▸ **Text provided**:
## Start

As an omen for what is to come, the edge pattern
for vertices 70, 15, 21, and 94 has settled into what looks like
a stable path for the final complete solution. (Hint: Nature is
about to evolve a smarter mouse.) If you compare the above edge
pattern for these 4 vertices with the finally solution, the path
changes. In the minimal solution, both of the edges from vertex
70 go to other vertices.
After Iterative Step
11
(Click on image for a large version)
9 more cycle equations produced the above diagram.
These 9 additional constraint equations have brought us closer
to a legitimate Traveling Salesman solution, but the middle of
the diagram reveals a problem. In any T. S. solution, any line
that you draw through the diagram will intersect an even number
of edges. In the above diagram, its easy to draw a line that
intersects 3 edges. (or possibly 5 edges, . . . ) (And it can
get a lot worse. Larger problems usually degenerate to where a
lot of fractional edge values exist.)
There are also 2 triangles in the diagram with
fractional values for their edges. We will look into this
problem a little later.
There are no opportunities for the cycle equations
that we have been using for new constraint equations, so we must
develop a new tool.
Consider the above 8 Zone diagram. Try to draw a
continuous line through the 7 Zones (1 to 7) (Zone 7 is an
“everything else outside” zone) and optionally through Zone “0”,
and finally return to your starting point. If you count the
number of times that you have to cross one of the illustrated
lines, you will find that it takes at least 10 line crossings.
Next, imagine that you have one or more vertices in
Zones 1 to 7 and optionally others in Zone 0. Try to connect all
of these vertices using your continuous line. Experimental
results will once again show that you have to cross the given
lines at least 10 times.
Now, let's superimpose the above diagram on one of
the triangle formations that we got after Iterative Step 11. Put
vertices 32 and 84 in Zone 1, vertex 39 in Zone 2, vertex 3 in
Zone 3, vertex 74 in Zone 4, vertex 29 in Zone 5, and vertex 48
in Zone 6. Everything else falls into Zone 7.
(Click on image for a large version)
Note: Edge values for the dotted lines in the
triangles have a value of 0.5.
If you add the values for the edge crossings, the
central circle of our 8 Zone diagram will intersect edges with
edge values totaling to 3 while each of the 3 ellipses
intersects edges with a total value of 2. The total of the
intersection values is 9. (In our sample problem, most of the
edges are integer “1’s”, but they can just as easily be multiple
edges with fractional values. The only thing that counts is that
the sum of the edge values is < 10.0) But as our experiments
have shown, a complete closed path requires a value of 10.0 or
more. We now have a new tool that can be used for additional
constraint equations.
The resulting constraint equation is the sum of
treating Zones 1 and 2 as a cycle equation; plus Zones 3 and 4
as another cycle equation; plus Zones 5 and 6 as another cycle
equation; plus Zones 0, 1, 3, and 5 as another cycle equation.
Note that a larger 8 Zone equation could be used
for the triangle pattern at the top of the partial T. S.
solution. If we rotate the 8 Zone pattern some 180 degrees, we
could put vertex 49 in Zone 1, vertices 24 and 41 in Zone 2,
vertex 57 in Zone 3, vertex 71 in Zone 4, vertices 46 and 23 in
Zone 5, vertices 63 and 13 in Zone 6, everything above these
vertices in Zone 0, and everything else in Zone 7.

## End

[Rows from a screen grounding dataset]
## Start

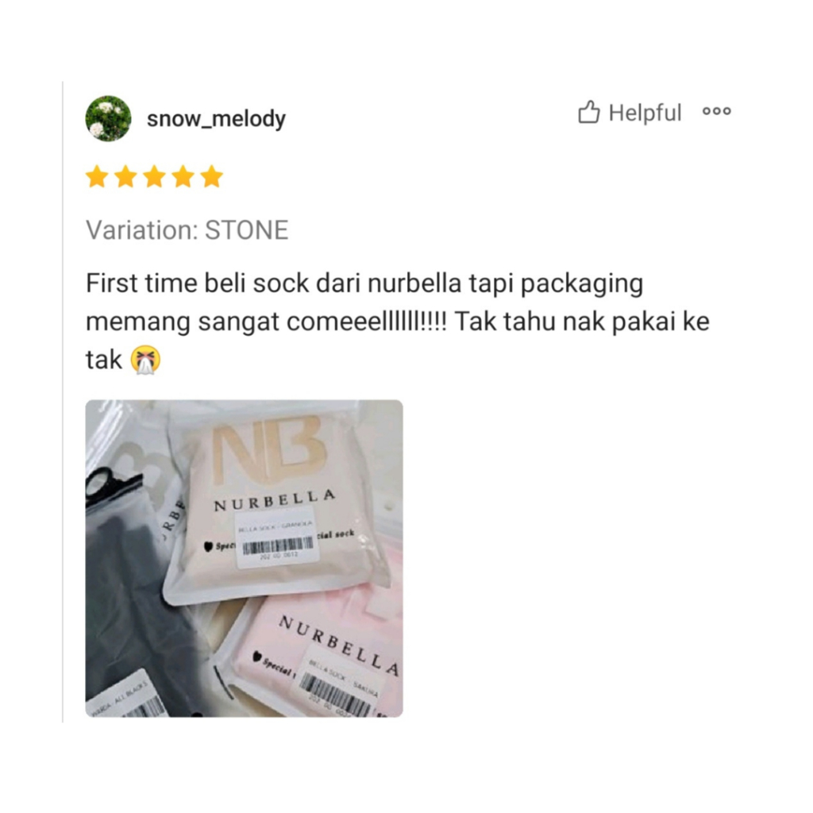Click the NURBELLA text on beige package
Image resolution: width=813 pixels, height=813 pixels.
point(274,500)
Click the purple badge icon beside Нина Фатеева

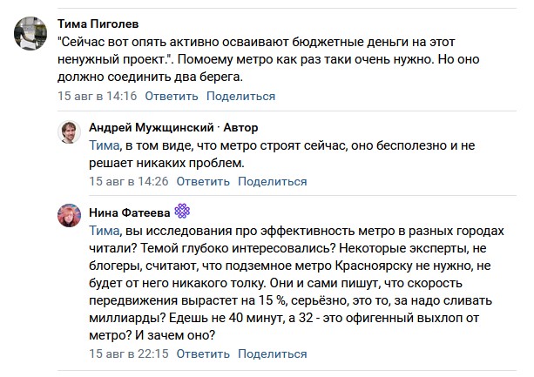coord(182,211)
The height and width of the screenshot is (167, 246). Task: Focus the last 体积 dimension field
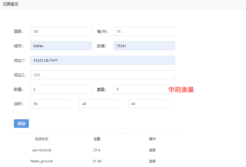click(148, 104)
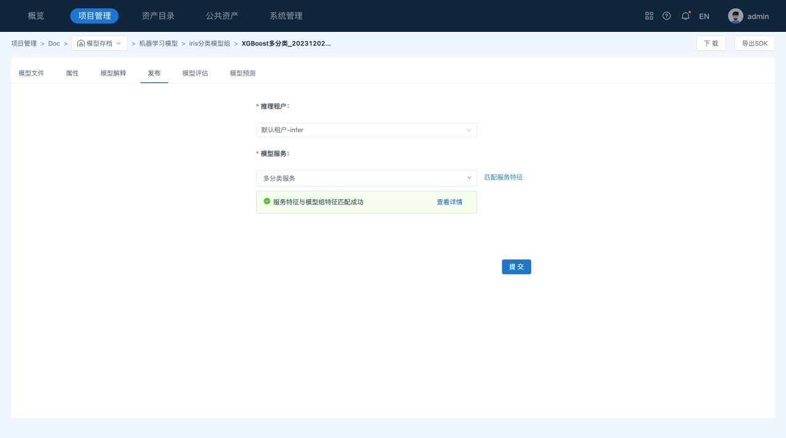Click the 匹配服务特征 link

[503, 177]
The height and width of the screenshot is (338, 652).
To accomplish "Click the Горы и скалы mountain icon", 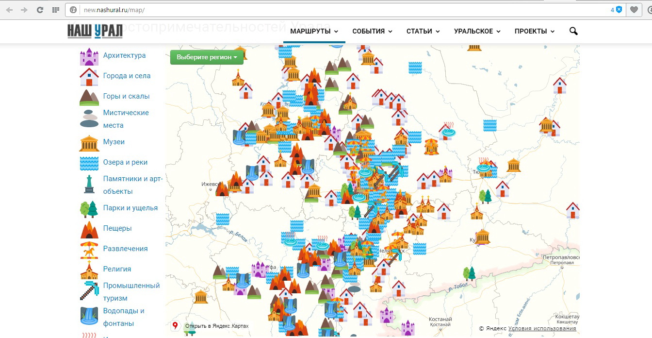I will coord(89,97).
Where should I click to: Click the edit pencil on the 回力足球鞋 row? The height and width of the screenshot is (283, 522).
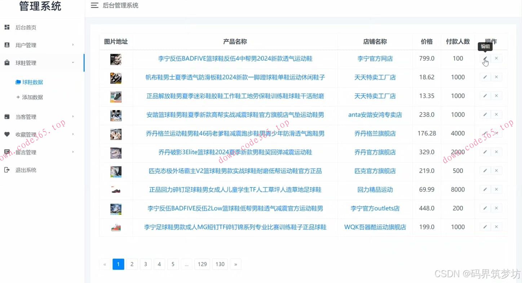pyautogui.click(x=485, y=189)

## End

▸ **Exercises to complete**:
**a.** In the Traveling Salesman text, what is the total of the intersection values when the 8 Zone diagram is placed over the triangle formation?
**b.** Reproduce everything in the Traveling Salesman text from "There are also" down to "10 line crossings.".

▸ **Results by task**:
**a.** The total is 9.

**b.**
There are also 2 triangles in the diagram with
fractional values for their edges. We will look into this
problem a little later.
There are no opportunities for the cycle equations
that we have been using for new constraint equations, so we must
develop a new tool.
Consider the above 8 Zone diagram. Try to draw a
continuous line through the 7 Zones (1 to 7) (Zone 7 is an
“everything else outside” zone) and optionally through Zone “0”,
and finally return to your starting point. If you count the
number of times that you have to cross one of the illustrated
lines, you will find that it takes at least 10 line crossings.